Look through the material below and copy exactly the lines from the line with "Viewport: 668px width, 483px height." to the line with "Close the find-in-page search bar", those two lines included.

-------

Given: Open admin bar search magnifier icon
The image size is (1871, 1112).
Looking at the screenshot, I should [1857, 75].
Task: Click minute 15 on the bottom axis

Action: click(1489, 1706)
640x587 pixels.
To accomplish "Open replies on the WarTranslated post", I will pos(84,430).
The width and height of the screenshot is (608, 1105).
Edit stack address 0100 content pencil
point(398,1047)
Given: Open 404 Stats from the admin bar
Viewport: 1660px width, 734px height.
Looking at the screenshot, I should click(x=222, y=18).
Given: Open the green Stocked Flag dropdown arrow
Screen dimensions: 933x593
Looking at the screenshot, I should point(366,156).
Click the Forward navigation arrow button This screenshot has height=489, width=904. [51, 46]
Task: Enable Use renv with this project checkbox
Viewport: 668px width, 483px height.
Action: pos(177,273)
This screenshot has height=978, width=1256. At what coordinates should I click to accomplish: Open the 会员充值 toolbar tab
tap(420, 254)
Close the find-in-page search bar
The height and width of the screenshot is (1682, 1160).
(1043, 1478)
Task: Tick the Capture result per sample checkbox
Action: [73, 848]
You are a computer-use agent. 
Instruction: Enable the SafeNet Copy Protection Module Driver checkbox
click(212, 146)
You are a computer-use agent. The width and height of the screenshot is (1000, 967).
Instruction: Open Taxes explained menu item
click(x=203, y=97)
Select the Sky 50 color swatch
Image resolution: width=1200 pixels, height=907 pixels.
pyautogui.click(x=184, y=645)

-------

#### TASK ANSWER:
Viewport: 668px width, 483px height.
Action: pos(177,273)
This screenshot has height=978, width=1256. At what coordinates should I click to accomplish: Open the 会员充值 toolbar tab
tap(420, 254)
Close the find-in-page search bar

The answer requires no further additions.